:: Text for analysis
[Skip to Content]
Access to paid content on this site is currently suspended due to excessive activity being detected from your IP address 54.204.247.205. Please contact the publisher to request reinstatement.
Sign In
Individual Sign In
Create an Account
Institutional Sign In
OpenAthens Shibboleth
[Skip to Content Landing]
msJAMA
May 2, 2001

Medical Career Choices: Traditional and New Possibilities

Author Affiliations
 

Not Available

Not Available

JAMA. 2001;285(17):2249-2250. doi:10.1001/jama.285.17.2249-JMS0502-3-1

Many factors affect the career choices of graduating medical school students. Influences such as strong mentors, formative academic and nonacademic experiences, and career counseling can all help aspiring physicians select their particular careers. Similarly, market trends, self-perception of strengths and weaknesses, and anticipated lifestyle can also affect career choice.

The Association of American Medical Colleges (AAMC) and its member schools follow students' career intentions with the data obtained from the annual Medical School Graduation Questionnaire (GQ). These analyses may include review of current data, special topic evaluation, and trend analysis. Review of recent data informs the faculty and administration of current issues in medical education and facilitates appropriate action. Special topic evaluation can be employed for areas of GQ focus, such as student specialty choice. Trend analysis of multiple years of data can identify positive and negative trends at their medical school and nationwide. Trends in career preferences, for example, have been tracked for many years on the GQ.
::::
:: Stored data
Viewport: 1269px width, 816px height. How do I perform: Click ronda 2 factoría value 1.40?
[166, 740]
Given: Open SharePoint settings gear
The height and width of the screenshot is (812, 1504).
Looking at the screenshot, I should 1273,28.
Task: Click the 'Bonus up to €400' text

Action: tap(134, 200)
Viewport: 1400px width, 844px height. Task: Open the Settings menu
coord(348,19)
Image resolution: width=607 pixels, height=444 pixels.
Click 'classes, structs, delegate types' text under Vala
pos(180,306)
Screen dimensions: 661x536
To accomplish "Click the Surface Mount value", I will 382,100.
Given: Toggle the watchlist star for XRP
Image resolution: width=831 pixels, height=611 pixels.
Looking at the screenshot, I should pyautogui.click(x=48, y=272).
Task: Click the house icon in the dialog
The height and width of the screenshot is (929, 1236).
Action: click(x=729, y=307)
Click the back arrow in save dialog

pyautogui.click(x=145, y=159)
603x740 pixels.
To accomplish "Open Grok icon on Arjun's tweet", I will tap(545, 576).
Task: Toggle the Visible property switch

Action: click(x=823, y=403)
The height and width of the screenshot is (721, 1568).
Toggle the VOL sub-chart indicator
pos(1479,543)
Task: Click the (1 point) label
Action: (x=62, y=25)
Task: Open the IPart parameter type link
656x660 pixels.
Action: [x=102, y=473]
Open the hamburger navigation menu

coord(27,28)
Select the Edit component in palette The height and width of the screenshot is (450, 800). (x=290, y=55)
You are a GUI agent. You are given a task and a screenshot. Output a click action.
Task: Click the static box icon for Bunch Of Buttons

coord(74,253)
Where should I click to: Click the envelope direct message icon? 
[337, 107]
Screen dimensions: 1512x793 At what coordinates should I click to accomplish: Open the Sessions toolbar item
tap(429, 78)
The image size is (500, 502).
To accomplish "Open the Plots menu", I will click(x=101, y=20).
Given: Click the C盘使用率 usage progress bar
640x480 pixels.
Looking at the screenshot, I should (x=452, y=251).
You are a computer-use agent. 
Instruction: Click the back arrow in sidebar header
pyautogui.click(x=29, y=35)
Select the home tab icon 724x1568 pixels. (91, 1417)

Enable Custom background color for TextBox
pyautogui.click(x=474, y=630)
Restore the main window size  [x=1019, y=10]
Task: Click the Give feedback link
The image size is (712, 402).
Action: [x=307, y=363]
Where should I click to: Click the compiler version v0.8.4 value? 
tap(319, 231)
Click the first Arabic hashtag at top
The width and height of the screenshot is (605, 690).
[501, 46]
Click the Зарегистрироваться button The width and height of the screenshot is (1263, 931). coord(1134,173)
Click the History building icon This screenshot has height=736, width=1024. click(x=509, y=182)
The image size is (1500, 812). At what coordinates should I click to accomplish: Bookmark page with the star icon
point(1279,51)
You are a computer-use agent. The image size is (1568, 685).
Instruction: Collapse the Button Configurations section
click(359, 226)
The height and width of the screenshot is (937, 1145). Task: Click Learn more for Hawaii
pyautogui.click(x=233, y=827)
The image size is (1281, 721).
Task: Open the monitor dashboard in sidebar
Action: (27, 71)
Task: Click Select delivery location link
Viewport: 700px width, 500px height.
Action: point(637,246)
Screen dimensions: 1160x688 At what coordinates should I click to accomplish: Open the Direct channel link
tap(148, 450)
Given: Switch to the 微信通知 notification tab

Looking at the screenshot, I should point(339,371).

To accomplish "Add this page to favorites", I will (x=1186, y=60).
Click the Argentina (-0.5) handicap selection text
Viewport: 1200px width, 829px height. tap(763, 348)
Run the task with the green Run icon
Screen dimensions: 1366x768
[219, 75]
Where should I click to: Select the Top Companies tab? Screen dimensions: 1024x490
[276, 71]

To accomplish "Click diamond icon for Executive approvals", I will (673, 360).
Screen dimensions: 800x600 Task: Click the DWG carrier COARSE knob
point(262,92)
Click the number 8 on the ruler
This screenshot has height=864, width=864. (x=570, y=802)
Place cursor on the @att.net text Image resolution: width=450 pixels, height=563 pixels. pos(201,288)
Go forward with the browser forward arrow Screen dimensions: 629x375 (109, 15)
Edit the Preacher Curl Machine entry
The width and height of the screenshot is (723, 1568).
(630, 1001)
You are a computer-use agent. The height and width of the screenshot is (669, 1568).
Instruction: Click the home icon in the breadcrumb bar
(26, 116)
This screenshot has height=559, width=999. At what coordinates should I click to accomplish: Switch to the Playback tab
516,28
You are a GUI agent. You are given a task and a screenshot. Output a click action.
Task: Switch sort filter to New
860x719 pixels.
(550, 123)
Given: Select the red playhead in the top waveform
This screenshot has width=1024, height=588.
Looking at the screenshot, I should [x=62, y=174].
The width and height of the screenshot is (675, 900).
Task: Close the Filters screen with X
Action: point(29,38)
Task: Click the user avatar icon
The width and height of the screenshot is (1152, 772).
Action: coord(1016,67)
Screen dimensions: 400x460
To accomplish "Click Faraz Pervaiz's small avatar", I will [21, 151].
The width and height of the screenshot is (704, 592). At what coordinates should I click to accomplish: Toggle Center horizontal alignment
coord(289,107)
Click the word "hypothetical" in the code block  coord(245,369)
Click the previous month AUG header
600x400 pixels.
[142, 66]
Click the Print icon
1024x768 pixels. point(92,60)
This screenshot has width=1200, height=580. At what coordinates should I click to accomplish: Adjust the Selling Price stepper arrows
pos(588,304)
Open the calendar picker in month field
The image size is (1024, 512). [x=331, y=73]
::::
# Exercise A:
Answer these from the article on medical career choices, one answer per line:
(i) On what date did the msJAMA piece appear?
(ii) What is the full name of the survey abbreviated GQ?
(iii) What kind of analysis of multiple years of data can identify positive and negative trends?
# Exercise B:
Reproduce the passage of the article on medical career choices that opens with the words containing "Author Affiliations" and closes with "affect career choice.".
# Exercise C:
List every factor or influence that the article on medical career choices names as affecting students' career choices.

# Written response A:
(i) May 2, 2001
(ii) The Medical School Graduation Questionnaire
(iii) Trend analysis

# Written response B:
Author Affiliations
 

Not Available

Not Available

JAMA. 2001;285(17):2249-2250. doi:10.1001/jama.285.17.2249-JMS0502-3-1

Many factors affect the career choices of graduating medical school students. Influences such as strong mentors, formative academic and nonacademic experiences, and career counseling can all help aspiring physicians select their particular careers. Similarly, market trends, self-perception of strengths and weaknesses, and anticipated lifestyle can also affect career choice.

# Written response C:
- Strong mentors
- Formative academic and nonacademic experiences
- Career counseling
- Market trends
- Self-perception of strengths and weaknesses
- Anticipated lifestyle